A vigorous climbing rose that produces its flowers in a single generous flush in spring — small, fully double pompom blooms in pale yellow or white carried in dense clusters that cover the long, arching canes almost completely.

It grows to a considerable size over many years and requires a strong, permanent support structure capable of carrying substantial weight. Unlike repeat-flowering roses, it blooms once per year but does so with a generosity that few other climbing plants match in spring.

Yellow Morning Glory

A less common alternative to the familiar purple and blue morning glory species, this produces wide funnel-shaped flowers in warm yellow with a slightly orange centre on fast-twining stems throughout summer.

Each flower follows the same single-day pattern as its relatives — open in the morning, closed and spent by afternoon. It climbs readily up netting, wire, and through surrounding vegetation and grows quickly enough to cover a fence from seed within a few weeks of germination.

Yellow Flame Vine

A tropical climber that produces clusters of small, bright yellow tubular flowers along arching stems through warm months, with the display most intense during the dry season when the plant sheds some of its foliage and directs its energy into flowering.

It covers fences and pergolas with a light, open habit rather than the smothering density of more vigorous tropical climbers. The yellow flowers stand out clearly against the green stems even without a background to contrast against.

Climbing Snapdragon

Yellow-flowering selections of the climbing snapdragon produce the same hinged, tubular flowers as the familiar border annual but on thin, twining stems that thread upward through other plants and fine wire supports.

Each flower opens only when a bee heavy enough to depress the lower lip lands on it, a mechanism that makes watching the plant in a warm afternoon genuinely interesting. It grows well in containers on a sunny wall and flowers from midsummer through early autumn.

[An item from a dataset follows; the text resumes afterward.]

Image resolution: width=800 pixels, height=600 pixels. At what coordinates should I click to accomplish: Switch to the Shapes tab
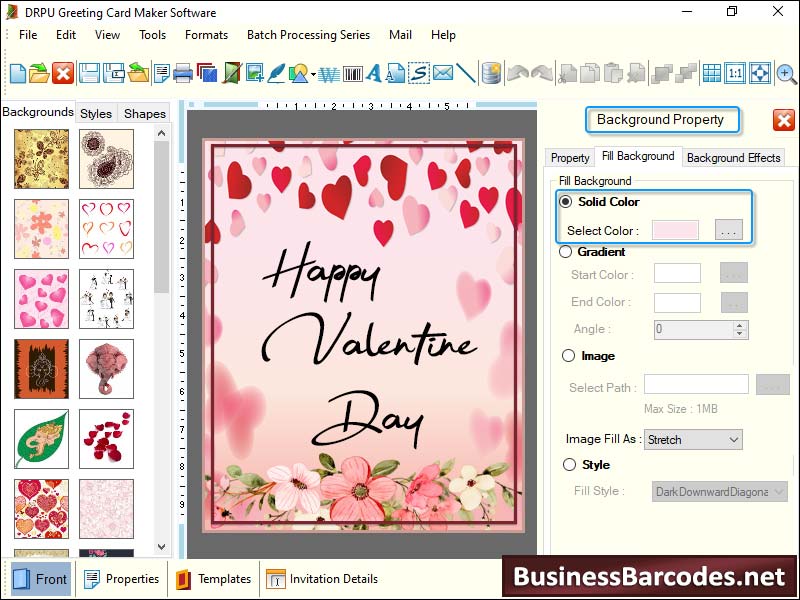pos(144,113)
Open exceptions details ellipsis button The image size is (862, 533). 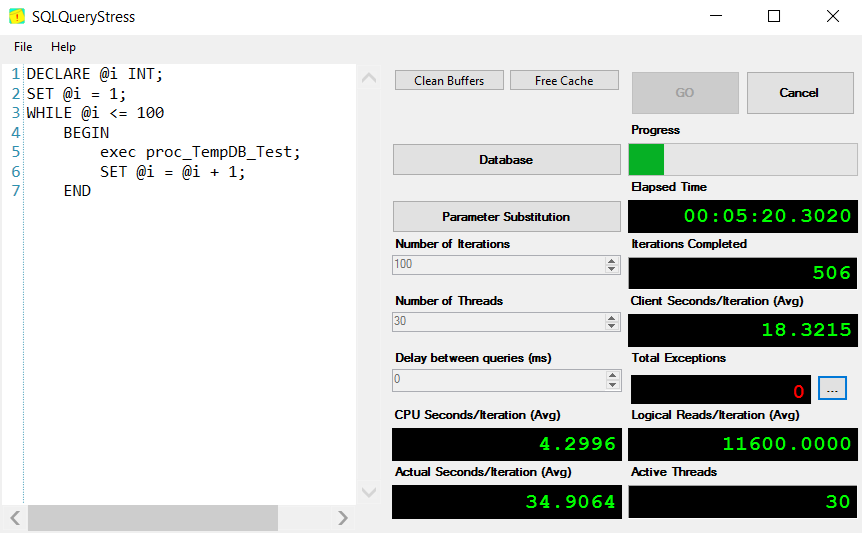[832, 388]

Yellow Bleeding Heart Vine

A lesser-known relative of the more familiar red and white bleeding heart vine, this tropical climber produces the same two-toned pendant flowers — an outer inflated calyx and a protruding inner corolla — but in yellow and cream tones rather than scarlet and white.

The unusual flower structure draws attention from anyone unfamiliar with the plant, and it produces blooms over a long period in warm, humid conditions. Partial shade suits it well and actually intensifies the flower colour compared to full sun exposure.

Golden Shower Orchid Vine

A tropical climber producing long, cascading clusters of small, orchid-like flowers in rich golden-yellow that hang from the stems in a manner reminiscent of wisteria racemes but in a warm, intense colour.

The clusters can reach a considerable length on a mature plant, and the combined effect of multiple hanging sprays on a pergola or overhead frame is striking. It performs best in full sun with well-drained soil and a warm, frost-free climate where it flowers across much of the year.